INSTRUCTIONS:
1. List each proper name of a person or place in the film review, including its header.
2. Quote the part of the film review that opens with the words containing "The adoption agency" and closes with "the entire film.".
3. Answer these questions from the film review.
(a) How many years passed before Freddie returned to South Korea?
(b) Who adopted Freddie?
(c) What does Freddie's biological father now have?
------ PASSAGE SHOWN ------
Return to Seoul

After 25 years, Freddie has returned to South Korea on a whim. This is her first time back in her birthplace since being adopted by her French parents. She doesn’t have a reason for visiting or any ties to her Korean heritage. Her spontaneity leads her out for drinks with some friends, where she exhibits her lack of knowledge of Korean customs and the language as she pours her own drink and can’t understand the scattered groups she invites into one large group for a night of drinking. On the outside, she looks like she belongs, but she knows nothing about her birthplace, she was born there but it is not home to her. With no actual plans, it is suggested to Freddie that she should find her birth parents leading her to an adoption agency. This purposeless trip turns into an exploration of a fractured identity. Writer Davy Chou constructs an intimate coming-of-age narrative about how our pasts stick with us no matter how much we repress them.

 The adoption agency leads her to meet her biological father who now has his own family but shows deep regret for letting Freddie go. Freddie puts up a barrier against her father’s desire to have a second chance with her moving back “home” so they can get to know each other. Even though she doesn’t take his idea seriously she finds comfort in learning where she comes from that sticks with her throughout the entire film.
------ EXERCISE DATA ------
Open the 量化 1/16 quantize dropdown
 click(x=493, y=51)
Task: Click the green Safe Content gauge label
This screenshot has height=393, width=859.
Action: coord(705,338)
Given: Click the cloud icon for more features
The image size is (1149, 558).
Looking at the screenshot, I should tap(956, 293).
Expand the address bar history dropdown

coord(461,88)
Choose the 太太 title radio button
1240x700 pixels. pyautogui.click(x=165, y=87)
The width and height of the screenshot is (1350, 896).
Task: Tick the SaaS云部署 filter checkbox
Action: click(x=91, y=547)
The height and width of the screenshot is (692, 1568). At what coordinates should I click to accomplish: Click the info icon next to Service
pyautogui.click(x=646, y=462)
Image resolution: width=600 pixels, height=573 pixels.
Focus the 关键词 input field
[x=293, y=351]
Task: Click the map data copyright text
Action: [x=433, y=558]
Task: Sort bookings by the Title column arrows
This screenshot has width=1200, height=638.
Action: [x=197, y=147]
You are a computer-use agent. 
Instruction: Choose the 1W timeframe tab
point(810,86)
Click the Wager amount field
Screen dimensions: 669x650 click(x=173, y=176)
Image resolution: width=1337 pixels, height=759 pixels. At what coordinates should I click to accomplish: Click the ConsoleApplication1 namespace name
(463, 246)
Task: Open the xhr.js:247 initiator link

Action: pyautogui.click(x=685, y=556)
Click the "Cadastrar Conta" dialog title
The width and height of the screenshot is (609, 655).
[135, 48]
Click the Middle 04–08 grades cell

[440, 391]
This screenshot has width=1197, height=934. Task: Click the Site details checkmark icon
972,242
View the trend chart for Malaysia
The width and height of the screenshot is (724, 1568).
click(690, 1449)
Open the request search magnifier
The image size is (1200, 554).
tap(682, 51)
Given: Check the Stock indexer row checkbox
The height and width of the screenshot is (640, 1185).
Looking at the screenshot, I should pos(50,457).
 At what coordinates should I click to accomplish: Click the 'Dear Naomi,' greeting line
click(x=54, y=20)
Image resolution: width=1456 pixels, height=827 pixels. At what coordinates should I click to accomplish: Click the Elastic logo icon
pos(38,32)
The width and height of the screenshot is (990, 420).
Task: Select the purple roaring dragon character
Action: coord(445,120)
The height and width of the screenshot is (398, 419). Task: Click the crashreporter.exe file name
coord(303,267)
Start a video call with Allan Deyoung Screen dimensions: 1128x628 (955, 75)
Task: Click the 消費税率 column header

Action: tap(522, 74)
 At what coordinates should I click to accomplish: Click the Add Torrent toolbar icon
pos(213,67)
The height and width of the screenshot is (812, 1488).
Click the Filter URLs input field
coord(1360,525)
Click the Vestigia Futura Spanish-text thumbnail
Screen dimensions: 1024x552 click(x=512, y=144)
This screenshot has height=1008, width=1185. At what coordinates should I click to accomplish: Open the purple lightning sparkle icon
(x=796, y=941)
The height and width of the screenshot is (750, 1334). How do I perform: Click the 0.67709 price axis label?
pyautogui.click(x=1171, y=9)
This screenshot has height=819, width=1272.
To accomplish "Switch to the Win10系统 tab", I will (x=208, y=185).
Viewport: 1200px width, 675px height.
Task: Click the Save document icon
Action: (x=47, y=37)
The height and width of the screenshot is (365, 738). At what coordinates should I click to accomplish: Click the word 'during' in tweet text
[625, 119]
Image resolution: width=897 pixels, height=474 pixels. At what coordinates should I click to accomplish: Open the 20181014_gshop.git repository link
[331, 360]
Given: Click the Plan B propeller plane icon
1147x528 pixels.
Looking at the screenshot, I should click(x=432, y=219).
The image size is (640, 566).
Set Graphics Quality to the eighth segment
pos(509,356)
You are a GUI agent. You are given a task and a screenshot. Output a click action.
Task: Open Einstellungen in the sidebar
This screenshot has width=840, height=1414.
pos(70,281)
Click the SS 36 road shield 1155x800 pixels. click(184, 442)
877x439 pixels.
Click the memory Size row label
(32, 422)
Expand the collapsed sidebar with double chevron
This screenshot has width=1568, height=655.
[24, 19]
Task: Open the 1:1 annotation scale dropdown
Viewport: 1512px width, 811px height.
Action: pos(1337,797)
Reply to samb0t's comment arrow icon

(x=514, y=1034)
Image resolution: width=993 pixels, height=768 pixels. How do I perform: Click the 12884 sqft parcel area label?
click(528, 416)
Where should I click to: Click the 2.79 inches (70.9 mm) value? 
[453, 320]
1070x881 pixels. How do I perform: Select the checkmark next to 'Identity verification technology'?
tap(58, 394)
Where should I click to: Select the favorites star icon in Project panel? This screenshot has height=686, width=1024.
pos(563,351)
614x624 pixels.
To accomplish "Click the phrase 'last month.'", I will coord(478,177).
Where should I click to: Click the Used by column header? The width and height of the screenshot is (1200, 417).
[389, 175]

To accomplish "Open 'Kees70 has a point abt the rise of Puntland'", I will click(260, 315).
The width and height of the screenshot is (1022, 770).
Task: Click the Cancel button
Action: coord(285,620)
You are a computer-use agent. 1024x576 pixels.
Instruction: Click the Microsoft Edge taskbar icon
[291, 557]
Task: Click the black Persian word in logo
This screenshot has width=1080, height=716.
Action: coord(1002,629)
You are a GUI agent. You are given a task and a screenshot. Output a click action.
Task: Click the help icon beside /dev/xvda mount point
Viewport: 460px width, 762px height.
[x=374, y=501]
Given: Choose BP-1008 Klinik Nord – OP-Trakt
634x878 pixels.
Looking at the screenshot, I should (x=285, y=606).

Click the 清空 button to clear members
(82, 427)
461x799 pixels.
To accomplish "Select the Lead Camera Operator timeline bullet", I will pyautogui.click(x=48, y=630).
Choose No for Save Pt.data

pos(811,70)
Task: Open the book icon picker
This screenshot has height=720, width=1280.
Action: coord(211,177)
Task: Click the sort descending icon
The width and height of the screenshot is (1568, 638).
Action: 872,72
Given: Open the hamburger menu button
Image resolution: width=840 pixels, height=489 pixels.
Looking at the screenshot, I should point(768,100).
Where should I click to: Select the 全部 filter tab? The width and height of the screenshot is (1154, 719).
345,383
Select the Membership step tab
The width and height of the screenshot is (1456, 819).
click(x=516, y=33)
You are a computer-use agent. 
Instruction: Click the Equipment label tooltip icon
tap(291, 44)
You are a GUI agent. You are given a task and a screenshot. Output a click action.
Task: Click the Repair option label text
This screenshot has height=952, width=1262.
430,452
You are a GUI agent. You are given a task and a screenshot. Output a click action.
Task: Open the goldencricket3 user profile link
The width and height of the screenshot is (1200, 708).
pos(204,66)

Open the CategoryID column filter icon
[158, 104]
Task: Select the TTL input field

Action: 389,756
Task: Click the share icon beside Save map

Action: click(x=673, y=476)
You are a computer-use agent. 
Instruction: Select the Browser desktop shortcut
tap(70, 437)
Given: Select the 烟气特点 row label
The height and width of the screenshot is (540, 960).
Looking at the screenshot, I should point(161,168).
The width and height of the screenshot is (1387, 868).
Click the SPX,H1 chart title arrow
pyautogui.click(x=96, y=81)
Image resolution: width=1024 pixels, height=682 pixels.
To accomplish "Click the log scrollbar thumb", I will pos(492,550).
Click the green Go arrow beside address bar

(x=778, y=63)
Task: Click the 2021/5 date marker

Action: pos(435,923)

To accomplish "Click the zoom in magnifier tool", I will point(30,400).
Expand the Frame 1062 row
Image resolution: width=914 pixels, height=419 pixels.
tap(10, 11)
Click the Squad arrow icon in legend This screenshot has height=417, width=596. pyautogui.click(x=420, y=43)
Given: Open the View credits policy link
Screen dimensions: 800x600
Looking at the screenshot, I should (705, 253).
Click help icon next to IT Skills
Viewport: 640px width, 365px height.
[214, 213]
------
RESPONSES BY ITEM NUMBER:
1.
Seoul
Freddie
South Korea
Davy Chou

2.
The adoption agency leads her to meet her biological father who now has his own family but shows deep regret for letting Freddie go. Freddie puts up a barrier against her father’s desire to have a second chance with her moving back “home” so they can get to know each other. Even though she doesn’t take his idea seriously she finds comfort in learning where she comes from that sticks with her throughout the entire film.

3.
(a) 25 years
(b) Her French parents
(c) His own family